What To Do about Psychotic Dogs:

It’s very rare that I come across a psychotic dog, but because they do exist, it would be irresponsible if I didn’t address this issue. Some puppies have been bred very poorly and suffer brain damage as a result.

These dogs can become very vicious and are a danger even as very young puppies. This problem is identified by erratic or fearful aggression responses in very atypical situations.

There are two categories:

  1. Erratic Viciousness: At unpredictable intervals, dogs with erratic viciousness will growl fiercely from the belly. It may happen when his owner passes his food bowl, approaches when he’s chewing a toy, or even walks by him. At other times, the dog is perfectly sweet—a “Jekyll and Hyde” personality.
  2. Fear Biters: These dogs show dramatic fear in or a startled bite response to nonthreatening situations, like turning a page of the newspaper or moving an arm. They can act extremely confused or threatened when strangers approach. Please note that many well-educated dog people use this term incorrectly. There is a big difference between a dog that bites out of fear and a fear-biter. Don’t automatically assume the worst if someone labels your dog with this term.

Please don’t panic if your dog occasionally growls at you or barks at the mailman. A lot of puppies growl when protecting a food dish or toy and the guarding instinct is strong in many breeds. These are behavioral problems that can be cured or controlled with proper training.

Even many biters can be rehabilitated. The situations I’m speaking of involve severe aggression—bared teeth, hard eyes, a growl that begins in their belly, and a bite response you’d expect from a trained police dog. These personality disturbances are seen very early, usually by four months of age.
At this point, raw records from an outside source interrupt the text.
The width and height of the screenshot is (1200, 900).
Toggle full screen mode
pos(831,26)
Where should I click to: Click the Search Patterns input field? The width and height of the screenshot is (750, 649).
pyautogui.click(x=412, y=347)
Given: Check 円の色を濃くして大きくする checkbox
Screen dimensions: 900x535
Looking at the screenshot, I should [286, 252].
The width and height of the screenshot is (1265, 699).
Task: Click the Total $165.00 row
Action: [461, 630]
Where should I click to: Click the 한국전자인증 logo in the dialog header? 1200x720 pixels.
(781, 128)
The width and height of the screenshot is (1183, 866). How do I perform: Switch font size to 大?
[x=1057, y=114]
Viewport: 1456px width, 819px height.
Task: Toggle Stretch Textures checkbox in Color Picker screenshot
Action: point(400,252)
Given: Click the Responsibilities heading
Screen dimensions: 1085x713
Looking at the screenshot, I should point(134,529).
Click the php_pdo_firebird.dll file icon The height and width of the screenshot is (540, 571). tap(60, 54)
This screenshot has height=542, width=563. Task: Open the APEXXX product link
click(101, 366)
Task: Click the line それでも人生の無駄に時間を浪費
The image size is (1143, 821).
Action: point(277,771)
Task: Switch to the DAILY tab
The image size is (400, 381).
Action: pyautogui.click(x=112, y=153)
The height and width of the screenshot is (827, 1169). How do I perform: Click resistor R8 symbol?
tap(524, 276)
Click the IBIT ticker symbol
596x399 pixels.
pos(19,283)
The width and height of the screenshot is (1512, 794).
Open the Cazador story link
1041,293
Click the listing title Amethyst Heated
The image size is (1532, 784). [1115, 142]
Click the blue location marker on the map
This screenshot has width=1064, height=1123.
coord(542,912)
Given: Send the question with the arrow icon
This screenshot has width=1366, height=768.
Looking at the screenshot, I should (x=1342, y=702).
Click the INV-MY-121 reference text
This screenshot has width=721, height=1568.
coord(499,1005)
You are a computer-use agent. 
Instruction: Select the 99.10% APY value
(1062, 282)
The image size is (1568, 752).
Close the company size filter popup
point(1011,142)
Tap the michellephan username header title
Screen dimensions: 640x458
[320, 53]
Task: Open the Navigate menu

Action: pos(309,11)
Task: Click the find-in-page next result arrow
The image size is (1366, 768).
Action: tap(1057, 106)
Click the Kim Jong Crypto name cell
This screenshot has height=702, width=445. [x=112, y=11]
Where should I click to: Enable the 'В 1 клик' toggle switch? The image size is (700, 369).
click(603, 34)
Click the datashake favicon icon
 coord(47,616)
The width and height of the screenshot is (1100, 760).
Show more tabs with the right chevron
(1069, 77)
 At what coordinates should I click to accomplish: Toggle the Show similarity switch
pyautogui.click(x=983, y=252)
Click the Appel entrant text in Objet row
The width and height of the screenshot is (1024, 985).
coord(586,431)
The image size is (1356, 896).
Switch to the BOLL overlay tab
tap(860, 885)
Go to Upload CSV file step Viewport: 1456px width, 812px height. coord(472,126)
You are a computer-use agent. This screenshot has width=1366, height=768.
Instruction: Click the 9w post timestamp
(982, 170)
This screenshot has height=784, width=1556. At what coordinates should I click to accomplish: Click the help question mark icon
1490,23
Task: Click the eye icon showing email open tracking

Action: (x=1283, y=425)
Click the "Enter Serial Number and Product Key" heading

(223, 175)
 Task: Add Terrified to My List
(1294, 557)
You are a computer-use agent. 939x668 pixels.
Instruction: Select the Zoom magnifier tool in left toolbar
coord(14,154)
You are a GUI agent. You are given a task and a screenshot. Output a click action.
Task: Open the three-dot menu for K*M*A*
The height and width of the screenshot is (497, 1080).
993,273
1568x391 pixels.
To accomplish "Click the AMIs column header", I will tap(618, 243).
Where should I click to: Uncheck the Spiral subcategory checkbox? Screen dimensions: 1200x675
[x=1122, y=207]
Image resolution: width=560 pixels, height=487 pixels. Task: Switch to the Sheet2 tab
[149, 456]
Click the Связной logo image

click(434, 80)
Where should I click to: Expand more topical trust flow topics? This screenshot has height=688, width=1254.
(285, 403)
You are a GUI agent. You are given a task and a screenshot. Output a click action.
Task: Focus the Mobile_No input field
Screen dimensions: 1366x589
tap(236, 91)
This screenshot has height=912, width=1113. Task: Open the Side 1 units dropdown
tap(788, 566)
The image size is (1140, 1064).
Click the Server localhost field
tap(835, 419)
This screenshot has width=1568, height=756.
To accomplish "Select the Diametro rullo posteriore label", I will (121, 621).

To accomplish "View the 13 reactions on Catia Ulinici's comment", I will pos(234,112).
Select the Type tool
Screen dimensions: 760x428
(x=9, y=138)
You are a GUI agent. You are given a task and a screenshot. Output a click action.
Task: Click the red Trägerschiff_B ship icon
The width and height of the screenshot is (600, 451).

It’s both frightening and tragic because nothing can be done to alter their development. Their fate has been sealed by irresponsible, greedy people. If you suspect that your dog might have either of these abnormalities, speak to your breeder and veterinarian immediately and call a specialist to analyze the situation. These puppies must be euthanized. In my career, I’ve seen only six; five were purchased from unknown or suspect breeders and the sixth was a mixed breed.